This paper describes a systematic approach for system design space exploration through the application of machine learning (ML) methods for advanced system analysis. A demonstration of applying this method for signal integrity analysis, and a case study of 112Gb SerDes systems analysis based on channel operating margin (COM) simulation methodology, are provided. This work was presented at DesignCon 2020.
Design space exploration plays an extremely important role for SerDes system design. The outcome of the design exploration is a set of decisions on possible values and ranges of parameters defining stackups, materials, interconnect geometry and equalization. Covering a design space for all possible configurations and variations may require an enormous amount of parameter value combinations. Simple sweeps of design parameters may be not suitable and expertise-based analysis becomes complex when tens or hundreds of features are involved. A systematic, automated approach is required to address SerDes design solution space coverage for multiple equalization mechanisms and various channel configurations affecting the system performance.
In this paper we demonstrate a practical application of machine learning (ML) based methods for advanced design space exploration. The ML approach we use for design exploration is called feature range analysis, or simply “range analysis” [1].
Applying ML techniques to design space exploration of system performance allows a methodical, automated analysis of the solution space, factoring in a variety of operating conditions, controlled and uncontrolled factors, and multiple system configurations. This analysis provides a feasible way to handle the complexity of Ethernet systems with insights on system behavior comprehendible for engineers. It can be used as a decision support tool for design choices in the hands of the system architect, signal integrity (SI) designer, SI Engineer, and more.
Here is a brief outline of the three steps in the suggested systematic ML-based methodology that is further explained in the paper [2] (See full paper here.)
First, the solution space for a typical serial chip-to-chip (C2C) link (such as shown in Fig. 1) is mapped along with its multiple constraints, and multiple channel models, corresponding to the cases of interest required to cover this space.
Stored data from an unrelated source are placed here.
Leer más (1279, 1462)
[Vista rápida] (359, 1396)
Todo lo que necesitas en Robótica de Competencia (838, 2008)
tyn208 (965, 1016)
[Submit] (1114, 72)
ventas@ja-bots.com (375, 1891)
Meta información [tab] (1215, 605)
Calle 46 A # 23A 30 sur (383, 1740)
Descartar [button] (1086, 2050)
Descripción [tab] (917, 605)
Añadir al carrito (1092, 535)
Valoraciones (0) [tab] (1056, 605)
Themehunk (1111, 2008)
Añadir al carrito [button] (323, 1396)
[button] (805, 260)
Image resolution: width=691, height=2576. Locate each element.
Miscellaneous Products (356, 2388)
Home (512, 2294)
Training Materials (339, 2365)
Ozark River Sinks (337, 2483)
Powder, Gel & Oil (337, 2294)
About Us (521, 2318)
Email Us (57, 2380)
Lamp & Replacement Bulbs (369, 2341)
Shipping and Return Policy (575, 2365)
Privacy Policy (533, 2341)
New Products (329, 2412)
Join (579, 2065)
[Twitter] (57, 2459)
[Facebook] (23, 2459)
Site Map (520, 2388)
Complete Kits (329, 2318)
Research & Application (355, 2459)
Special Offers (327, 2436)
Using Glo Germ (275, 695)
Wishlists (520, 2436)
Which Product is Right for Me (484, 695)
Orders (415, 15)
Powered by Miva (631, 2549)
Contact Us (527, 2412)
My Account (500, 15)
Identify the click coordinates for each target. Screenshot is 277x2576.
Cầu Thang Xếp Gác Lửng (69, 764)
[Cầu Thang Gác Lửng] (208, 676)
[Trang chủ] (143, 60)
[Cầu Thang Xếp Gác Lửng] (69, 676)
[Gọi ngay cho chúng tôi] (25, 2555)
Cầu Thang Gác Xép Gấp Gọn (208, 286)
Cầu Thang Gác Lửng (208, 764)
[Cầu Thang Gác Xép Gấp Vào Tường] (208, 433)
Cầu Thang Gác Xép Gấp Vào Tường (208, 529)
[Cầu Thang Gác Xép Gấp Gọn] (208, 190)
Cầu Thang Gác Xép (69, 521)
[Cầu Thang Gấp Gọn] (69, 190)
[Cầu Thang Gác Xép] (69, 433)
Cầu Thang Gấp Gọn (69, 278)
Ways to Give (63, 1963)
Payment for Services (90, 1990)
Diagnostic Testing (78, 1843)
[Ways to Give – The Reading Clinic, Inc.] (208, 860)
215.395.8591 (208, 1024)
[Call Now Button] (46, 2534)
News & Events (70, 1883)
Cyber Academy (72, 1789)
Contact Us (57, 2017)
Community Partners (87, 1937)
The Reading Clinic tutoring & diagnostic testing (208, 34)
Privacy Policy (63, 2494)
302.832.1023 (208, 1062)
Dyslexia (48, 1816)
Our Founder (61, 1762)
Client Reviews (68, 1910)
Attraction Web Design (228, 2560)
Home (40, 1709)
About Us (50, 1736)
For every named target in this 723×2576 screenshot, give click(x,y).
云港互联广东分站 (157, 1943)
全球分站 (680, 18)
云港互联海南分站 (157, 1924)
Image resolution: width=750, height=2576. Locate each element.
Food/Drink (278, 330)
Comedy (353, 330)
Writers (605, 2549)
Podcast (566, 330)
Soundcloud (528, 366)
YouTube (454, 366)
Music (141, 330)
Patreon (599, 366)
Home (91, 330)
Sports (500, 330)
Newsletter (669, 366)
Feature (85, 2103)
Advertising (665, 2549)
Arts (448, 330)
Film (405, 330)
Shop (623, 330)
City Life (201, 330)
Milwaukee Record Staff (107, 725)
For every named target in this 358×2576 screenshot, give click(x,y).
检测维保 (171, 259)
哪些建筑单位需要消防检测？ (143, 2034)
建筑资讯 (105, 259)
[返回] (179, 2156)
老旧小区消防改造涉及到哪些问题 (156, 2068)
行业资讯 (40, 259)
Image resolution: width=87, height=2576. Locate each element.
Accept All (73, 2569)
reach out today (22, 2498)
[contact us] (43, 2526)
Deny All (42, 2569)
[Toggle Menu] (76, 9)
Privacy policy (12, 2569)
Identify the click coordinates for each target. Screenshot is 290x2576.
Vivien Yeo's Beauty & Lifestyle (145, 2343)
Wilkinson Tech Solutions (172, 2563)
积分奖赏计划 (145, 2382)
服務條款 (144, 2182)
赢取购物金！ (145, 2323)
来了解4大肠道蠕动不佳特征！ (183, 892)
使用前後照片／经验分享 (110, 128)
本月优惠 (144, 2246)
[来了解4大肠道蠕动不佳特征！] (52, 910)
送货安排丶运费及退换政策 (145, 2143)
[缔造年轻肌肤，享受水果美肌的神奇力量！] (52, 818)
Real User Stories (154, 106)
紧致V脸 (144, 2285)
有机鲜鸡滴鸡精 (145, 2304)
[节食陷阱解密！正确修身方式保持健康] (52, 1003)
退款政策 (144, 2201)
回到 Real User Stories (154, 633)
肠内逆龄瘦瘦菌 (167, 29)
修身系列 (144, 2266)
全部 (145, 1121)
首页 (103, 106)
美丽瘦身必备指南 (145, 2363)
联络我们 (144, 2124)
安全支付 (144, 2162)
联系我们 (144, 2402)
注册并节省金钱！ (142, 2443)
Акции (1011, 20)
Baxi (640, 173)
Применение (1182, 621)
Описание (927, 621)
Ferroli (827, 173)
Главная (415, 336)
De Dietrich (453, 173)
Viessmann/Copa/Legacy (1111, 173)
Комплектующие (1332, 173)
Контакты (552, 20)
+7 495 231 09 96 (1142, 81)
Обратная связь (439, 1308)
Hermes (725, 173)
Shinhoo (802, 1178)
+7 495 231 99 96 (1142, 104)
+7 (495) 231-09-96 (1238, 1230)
Selection of important parameters and their possible variations should be defined by an expert. Models for the solution space are generated with an EM simulator.
Fig. 1. A typical simple serial link under investigation: TP0 to TP5 are locations of ports for analysis with the reference package; TPa to TPb are locations of ports for analysis with the custom package model.
Second, an investigation of the system level performance is conducted, covering variation within the same design, and manufacturing tolerances. In this work, IEEE 802.3 STD COM methodology is used, which enables an evaluation of overall system performance as well as channel quality when used with a standard described base line transmitter and receiver with configurable equalization capabilities. COM is just one number that characterizes quality of the C2C link – that is very convenient for use in a ML algorithm. Also, this method allows the channel designers to gain insight into their expected product quality without the need for proprietary simulators or detailed information regarding their device.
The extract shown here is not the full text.